Il cantautore, attraverso le proprie pagine social, si è schierato con una lucida e condivisibile analisti contro il colosso del porno sul web.

PornHub è il sito, nato in Canada nel 2007, che permette il pornographic video sharing, ovvero la condivisione libera di materiale video pornografico.

Il cantautore torinese lo ha scritto chiaramente sui social riprendendo le parole di Cecilia Elda Campani, attrice e insegnante nella Scuola del Teatro Musicale.

L’artista ha, poi, postando la petizione Shut Down Pornhub and Hold Its Executives Accountable for Aiding Trafficking.

Una presa di posizione forte per il cantautore che poco meno di un anno fa ha pubblicato l’album Iodegradabile (Qui la nostra videointervista).

WILLIE PEYOTE CONTRO PORNHUB – LE PAROLE SUI SOCIAL

“In sostanza: ci vogliono meno di dieci minuti per creare un account su PornHub e caricare un video.
La tua identità non verrà verificata, e nemmeno quella delle persone che compaiono nel filmato.

Il video andrà direttamente online – e PornHub inizierà a guadagnare sulle sue visualizzazioni.

Ci guadagnerà anche nel caso in cui, ad esempio, il video sia la ripresa di una quindicenne scomparsa da un anno, che si scoprirà essere stata venduta e stuprata almeno per i 58 video caricati sulla piattaforma.

‘Real violence on teen’ è una delle ricerche più apprezzate dagli utenti.

Il pubblico apprezza, PornHub guadagna, la ragazza viene venduta e stuprata due volte, cento volte tanto.

E nessuno si pone domande – né il pubblico, né PornHub.
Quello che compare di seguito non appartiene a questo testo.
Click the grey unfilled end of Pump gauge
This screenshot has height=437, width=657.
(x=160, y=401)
Nessuno fa una telefonata, nessuno denuncia.

Questa è solo una delle tante storie di casi di criminalità, pedopornografia, pedofilia e violenza sessuale che coinvolgono la piattaforma, casi per i quali non ha mai pagato un centesimo e – soprattutto – non ha mai cambiato il suo modus operandi, per evitare che almeno l’orrore si ripetesse.
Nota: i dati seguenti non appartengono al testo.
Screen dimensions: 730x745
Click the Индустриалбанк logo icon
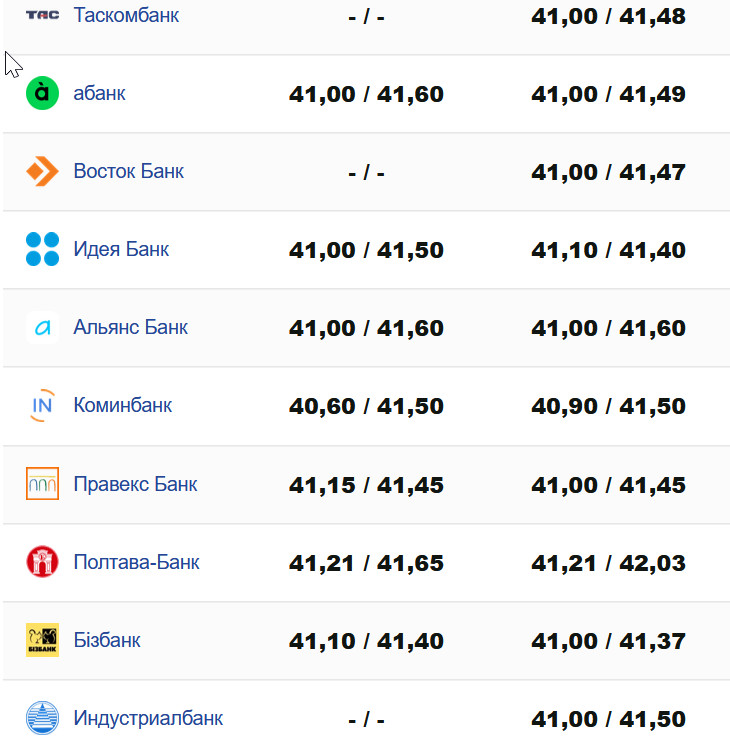42,718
Questa è una petizione per farli chiudere, e ciò è (secondo me) impossibile che accada.

Quel che potrebbe accadere è il sollevarsi di un tale polverone che li porti per lo meno ad agire per tutelare la salute e la sicurezza delle persone che appaiono nei suoi video (6 milioni di nuovi video caricati ogni anno – 42 miliardi di accessi – 90% degli account premium sono uomini).

È su quei corpi che l’azienda guadagna, che non siano mai più corpi vittime di violenze.”